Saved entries
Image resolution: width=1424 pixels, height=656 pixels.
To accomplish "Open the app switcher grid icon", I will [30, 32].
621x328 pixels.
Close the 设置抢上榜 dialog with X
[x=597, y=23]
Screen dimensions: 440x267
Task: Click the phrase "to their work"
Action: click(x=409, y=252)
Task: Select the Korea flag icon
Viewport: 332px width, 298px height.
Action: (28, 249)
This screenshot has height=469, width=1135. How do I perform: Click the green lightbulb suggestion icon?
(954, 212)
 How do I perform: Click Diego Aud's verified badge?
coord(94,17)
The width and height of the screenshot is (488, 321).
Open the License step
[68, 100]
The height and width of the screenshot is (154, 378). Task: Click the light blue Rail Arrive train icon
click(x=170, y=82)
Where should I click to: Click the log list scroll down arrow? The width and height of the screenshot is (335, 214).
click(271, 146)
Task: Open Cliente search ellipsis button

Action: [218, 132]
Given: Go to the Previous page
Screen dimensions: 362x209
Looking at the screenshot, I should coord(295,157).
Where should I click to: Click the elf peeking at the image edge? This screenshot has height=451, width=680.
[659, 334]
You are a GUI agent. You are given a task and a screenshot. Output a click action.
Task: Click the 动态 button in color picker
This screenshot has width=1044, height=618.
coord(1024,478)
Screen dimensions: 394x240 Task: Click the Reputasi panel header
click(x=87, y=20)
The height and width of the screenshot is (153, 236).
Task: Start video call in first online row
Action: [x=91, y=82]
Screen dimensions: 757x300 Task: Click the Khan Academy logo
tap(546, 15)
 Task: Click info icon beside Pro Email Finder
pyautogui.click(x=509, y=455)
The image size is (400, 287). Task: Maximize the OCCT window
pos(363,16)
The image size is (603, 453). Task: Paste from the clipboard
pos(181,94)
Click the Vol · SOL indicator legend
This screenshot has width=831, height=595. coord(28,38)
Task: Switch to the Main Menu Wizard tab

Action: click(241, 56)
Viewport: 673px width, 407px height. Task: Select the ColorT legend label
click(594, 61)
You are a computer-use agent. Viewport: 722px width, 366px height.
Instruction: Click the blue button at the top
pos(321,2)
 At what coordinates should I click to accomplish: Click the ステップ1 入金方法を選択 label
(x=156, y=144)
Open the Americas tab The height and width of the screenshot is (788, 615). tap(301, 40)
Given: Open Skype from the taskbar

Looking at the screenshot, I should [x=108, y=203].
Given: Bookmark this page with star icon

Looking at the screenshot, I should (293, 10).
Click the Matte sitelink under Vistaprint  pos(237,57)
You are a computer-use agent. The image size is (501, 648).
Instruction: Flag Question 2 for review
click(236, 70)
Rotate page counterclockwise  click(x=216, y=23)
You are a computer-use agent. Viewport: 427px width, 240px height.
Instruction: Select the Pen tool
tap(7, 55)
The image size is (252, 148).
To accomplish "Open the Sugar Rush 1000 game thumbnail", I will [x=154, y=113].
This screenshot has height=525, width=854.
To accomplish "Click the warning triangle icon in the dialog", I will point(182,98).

Assigned task =>
Copy each record above so that no word or mark differs.

Exercise solution =>
Image resolution: width=1424 pixels, height=656 pixels.
To accomplish "Open the app switcher grid icon", I will [30, 32].
621x328 pixels.
Close the 设置抢上榜 dialog with X
[x=597, y=23]
Screen dimensions: 440x267
Task: Click the phrase "to their work"
Action: click(x=409, y=252)
Task: Select the Korea flag icon
Viewport: 332px width, 298px height.
Action: (28, 249)
This screenshot has height=469, width=1135. How do I perform: Click the green lightbulb suggestion icon?
(954, 212)
 How do I perform: Click Diego Aud's verified badge?
coord(94,17)
The width and height of the screenshot is (488, 321).
Open the License step
[68, 100]
The height and width of the screenshot is (154, 378). Task: Click the light blue Rail Arrive train icon
click(x=170, y=82)
Where should I click to: Click the log list scroll down arrow? The width and height of the screenshot is (335, 214).
click(271, 146)
Task: Open Cliente search ellipsis button

Action: [218, 132]
Given: Go to the Previous page
Screen dimensions: 362x209
Looking at the screenshot, I should coord(295,157).
Where should I click to: Click the elf peeking at the image edge? This screenshot has height=451, width=680.
[659, 334]
You are a GUI agent. You are given a task and a screenshot. Output a click action.
Task: Click the 动态 button in color picker
This screenshot has width=1044, height=618.
coord(1024,478)
Screen dimensions: 394x240 Task: Click the Reputasi panel header
click(x=87, y=20)
The height and width of the screenshot is (153, 236).
Task: Start video call in first online row
Action: [x=91, y=82]
Screen dimensions: 757x300 Task: Click the Khan Academy logo
tap(546, 15)
 Task: Click info icon beside Pro Email Finder
pyautogui.click(x=509, y=455)
The image size is (400, 287). Task: Maximize the OCCT window
pos(363,16)
The image size is (603, 453). Task: Paste from the clipboard
pos(181,94)
Click the Vol · SOL indicator legend
This screenshot has width=831, height=595. coord(28,38)
Task: Switch to the Main Menu Wizard tab

Action: click(241, 56)
Viewport: 673px width, 407px height. Task: Select the ColorT legend label
click(594, 61)
You are a computer-use agent. Viewport: 722px width, 366px height.
Instruction: Click the blue button at the top
pos(321,2)
 At what coordinates should I click to accomplish: Click the ステップ1 入金方法を選択 label
(x=156, y=144)
Open the Americas tab The height and width of the screenshot is (788, 615). tap(301, 40)
Given: Open Skype from the taskbar

Looking at the screenshot, I should [x=108, y=203].
Given: Bookmark this page with star icon

Looking at the screenshot, I should (293, 10).
Click the Matte sitelink under Vistaprint  pos(237,57)
You are a computer-use agent. The image size is (501, 648).
Instruction: Flag Question 2 for review
click(236, 70)
Rotate page counterclockwise  click(x=216, y=23)
You are a computer-use agent. Viewport: 427px width, 240px height.
Instruction: Select the Pen tool
tap(7, 55)
The image size is (252, 148).
To accomplish "Open the Sugar Rush 1000 game thumbnail", I will [x=154, y=113].
This screenshot has height=525, width=854.
To accomplish "Click the warning triangle icon in the dialog", I will point(182,98).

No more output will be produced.